### EXERCISE GOAL
Report each line of the entries below that includes "dimensions".

┌─ DATA

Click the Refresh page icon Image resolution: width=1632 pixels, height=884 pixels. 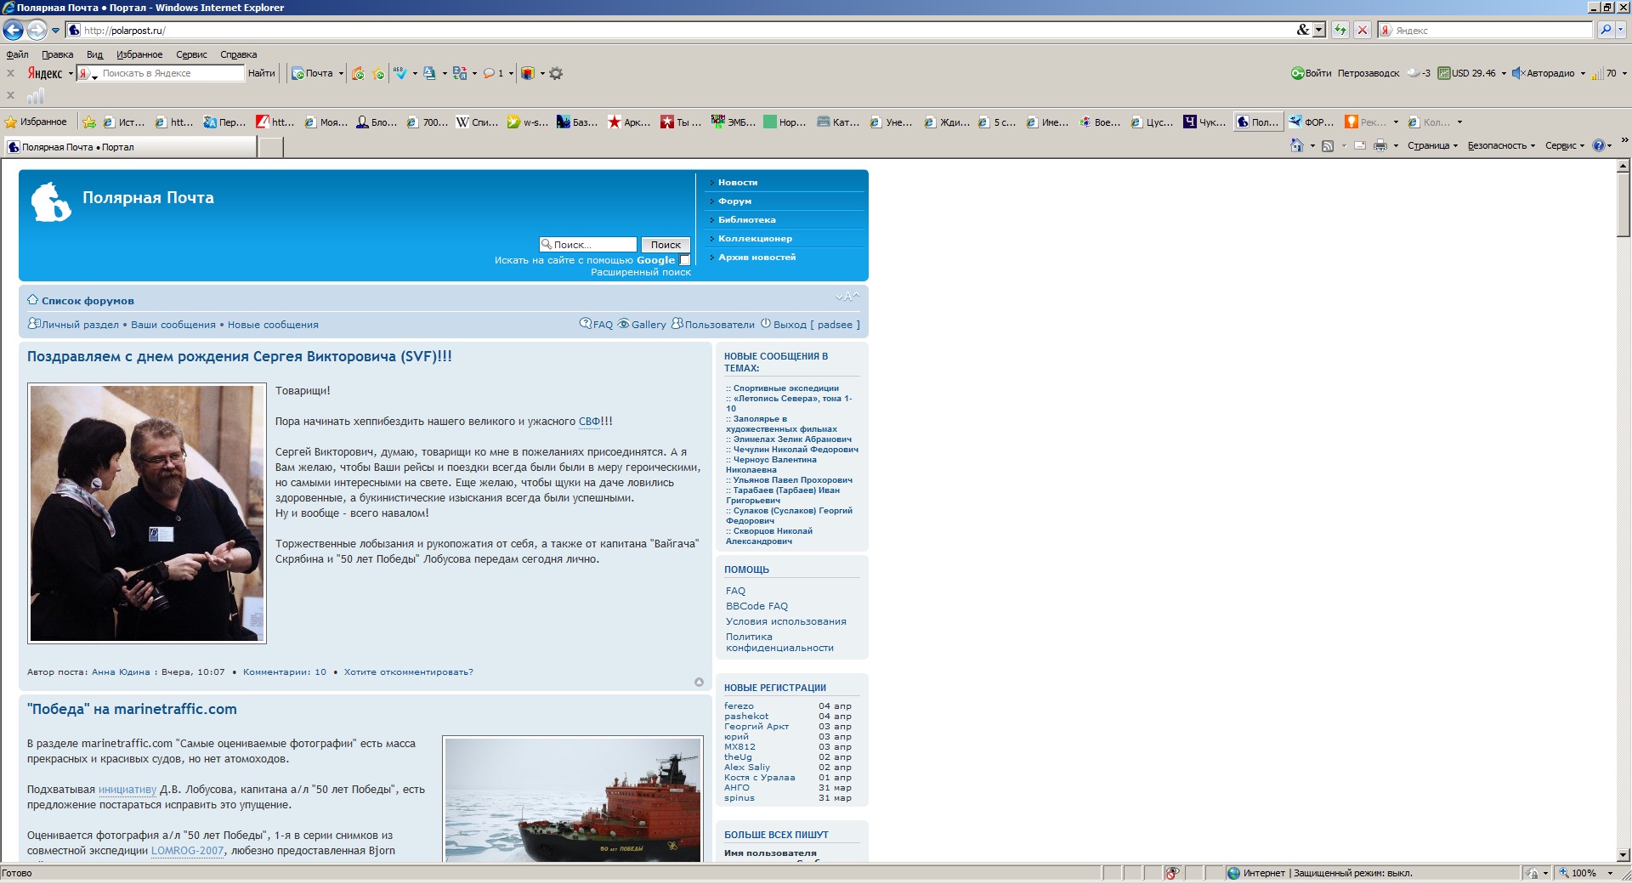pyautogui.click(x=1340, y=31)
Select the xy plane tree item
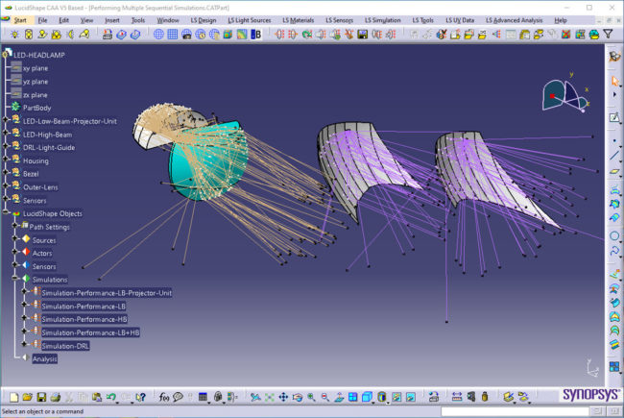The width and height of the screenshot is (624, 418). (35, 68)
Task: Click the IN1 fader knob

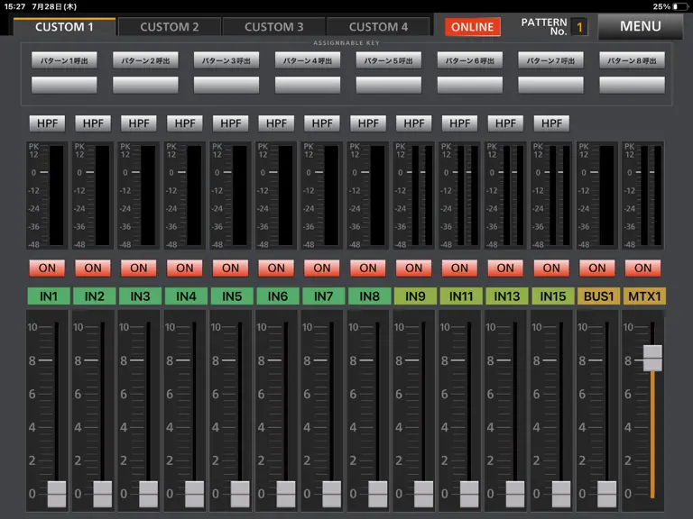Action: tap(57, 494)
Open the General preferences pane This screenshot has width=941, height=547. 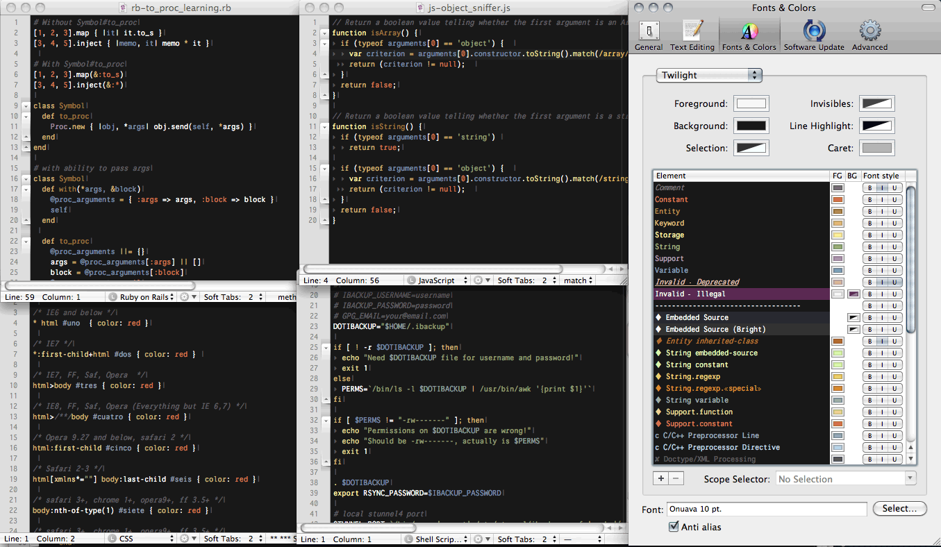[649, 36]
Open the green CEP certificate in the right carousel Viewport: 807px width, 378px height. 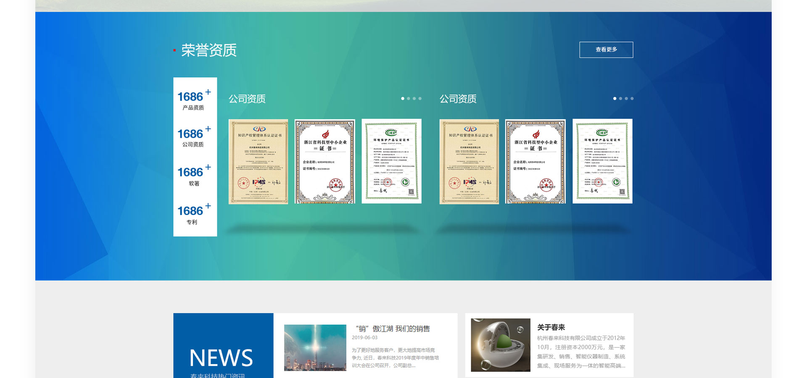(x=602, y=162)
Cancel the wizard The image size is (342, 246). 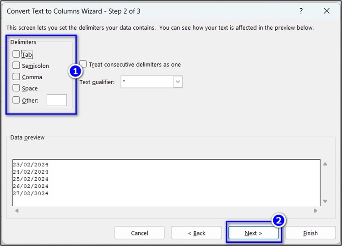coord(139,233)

└─
┌─ DATA

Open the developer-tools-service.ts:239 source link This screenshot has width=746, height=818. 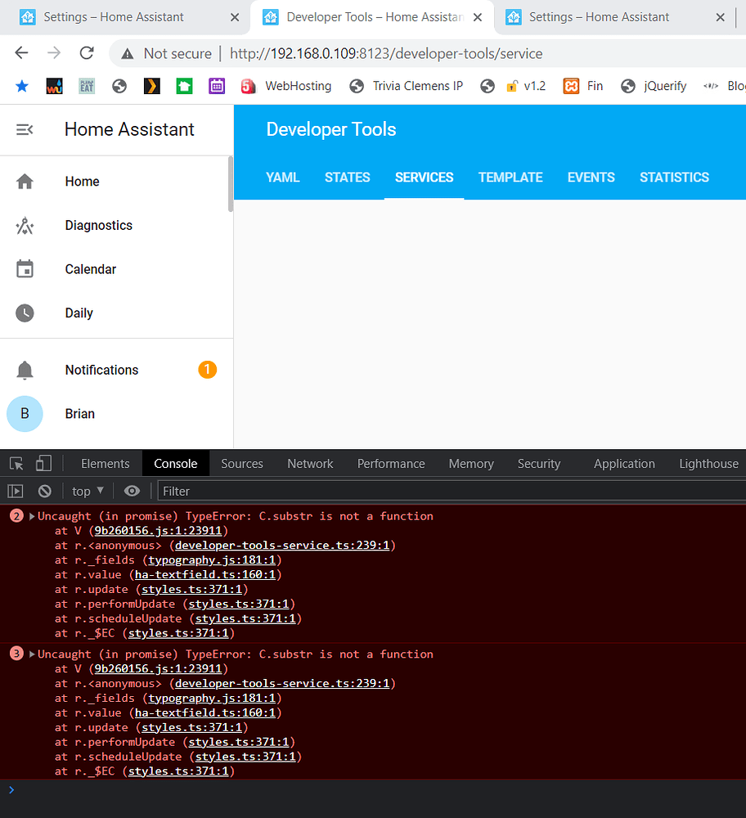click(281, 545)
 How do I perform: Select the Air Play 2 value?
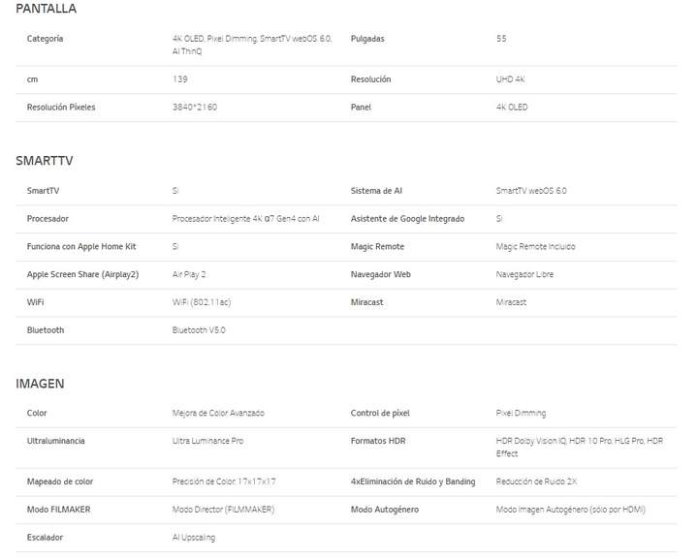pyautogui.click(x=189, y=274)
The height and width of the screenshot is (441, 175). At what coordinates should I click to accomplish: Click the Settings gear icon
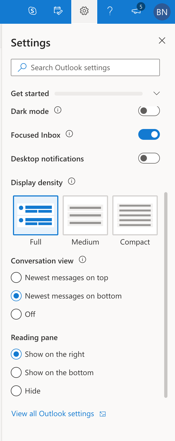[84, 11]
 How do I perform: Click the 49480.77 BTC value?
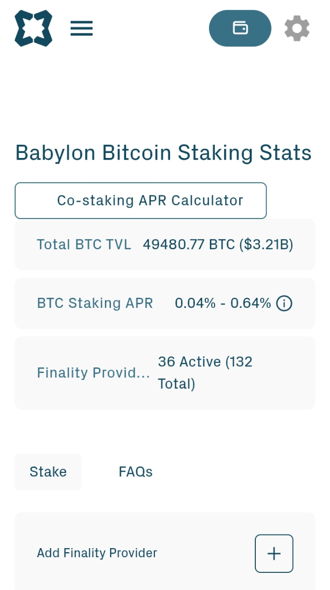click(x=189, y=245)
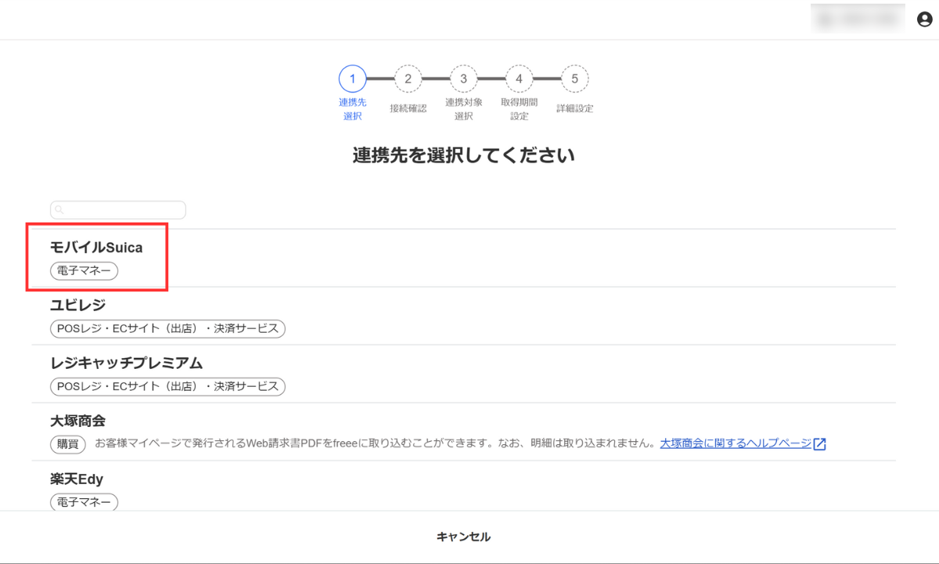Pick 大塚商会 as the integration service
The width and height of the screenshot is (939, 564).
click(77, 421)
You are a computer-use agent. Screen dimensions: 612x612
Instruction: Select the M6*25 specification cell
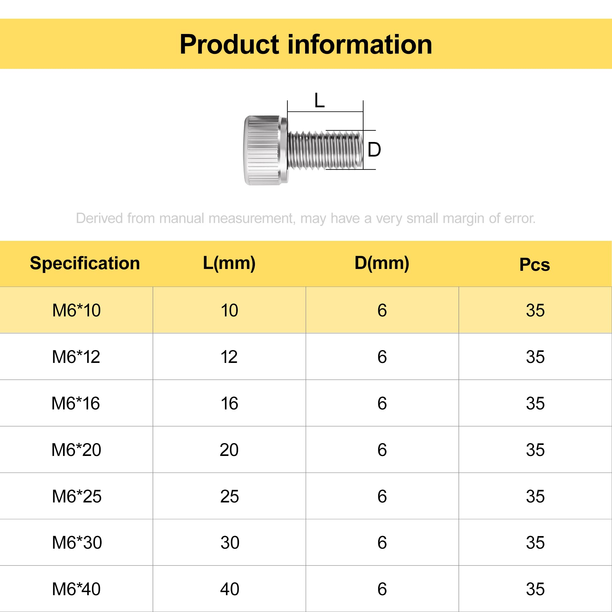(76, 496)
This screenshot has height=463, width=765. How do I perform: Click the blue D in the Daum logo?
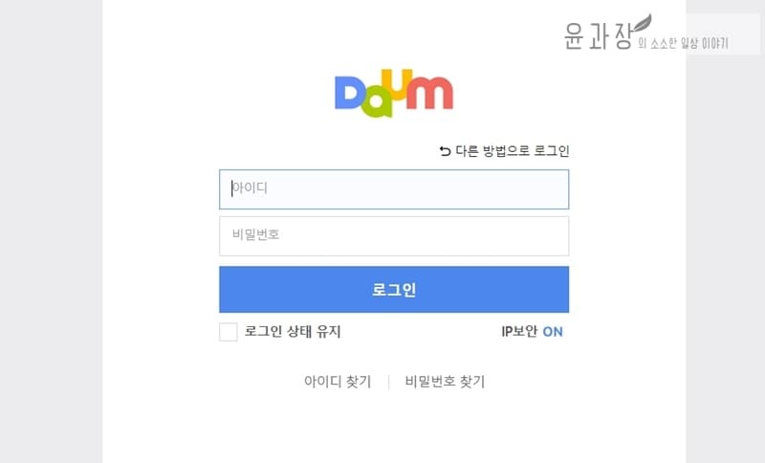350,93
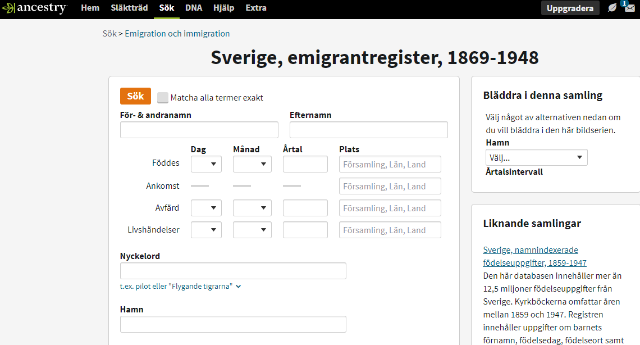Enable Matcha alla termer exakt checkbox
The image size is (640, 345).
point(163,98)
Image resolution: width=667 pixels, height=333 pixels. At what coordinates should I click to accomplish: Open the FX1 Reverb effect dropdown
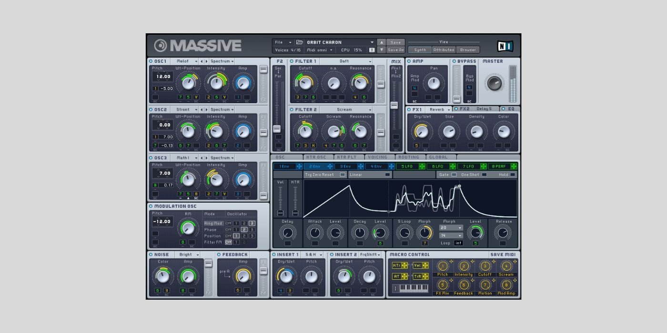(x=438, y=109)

└─
┌─ DATA

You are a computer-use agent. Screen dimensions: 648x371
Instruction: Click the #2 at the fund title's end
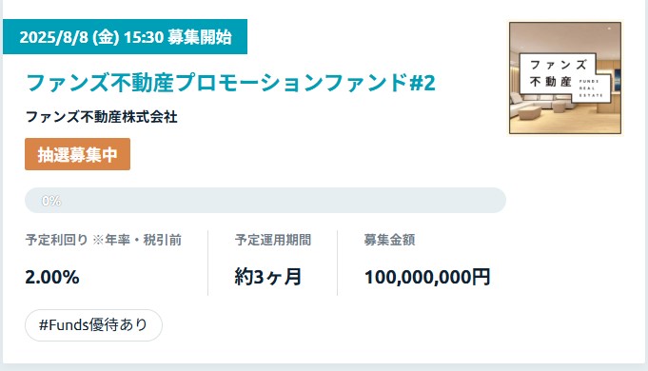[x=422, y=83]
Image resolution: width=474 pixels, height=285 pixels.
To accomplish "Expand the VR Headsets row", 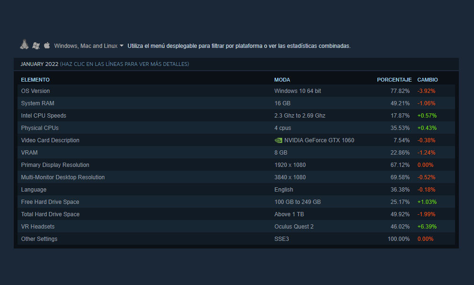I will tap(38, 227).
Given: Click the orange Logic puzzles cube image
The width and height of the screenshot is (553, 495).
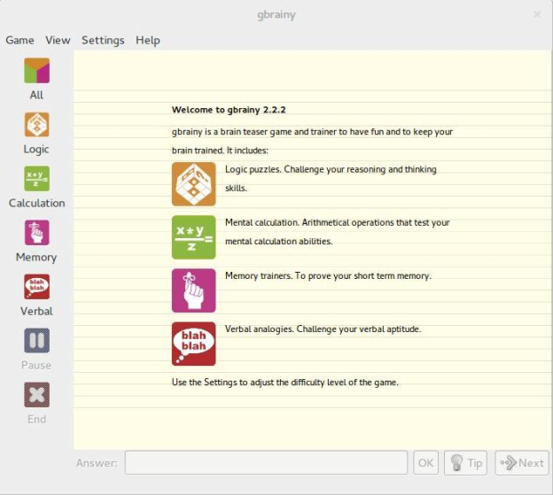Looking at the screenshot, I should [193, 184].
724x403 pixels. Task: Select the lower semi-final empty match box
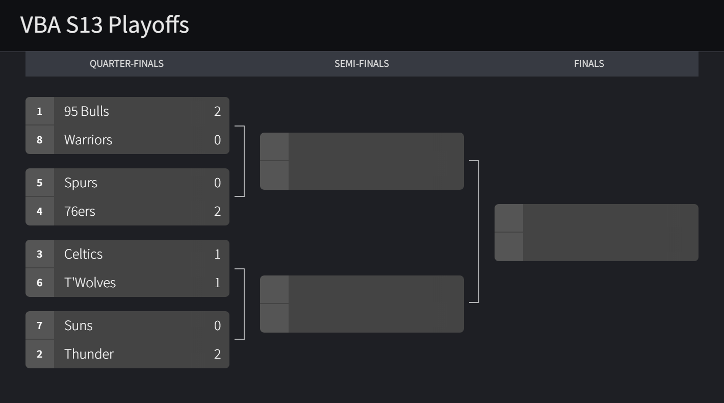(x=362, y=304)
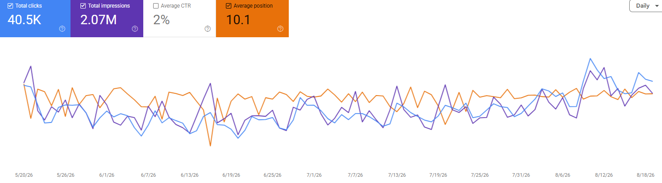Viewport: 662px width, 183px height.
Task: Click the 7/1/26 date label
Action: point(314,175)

└─

### SOLUTION TO THE PROBLEM
You are a computer-use agent. Screen dimensions: 612x612
You are a computer-use agent. Screen dimensions: 648x371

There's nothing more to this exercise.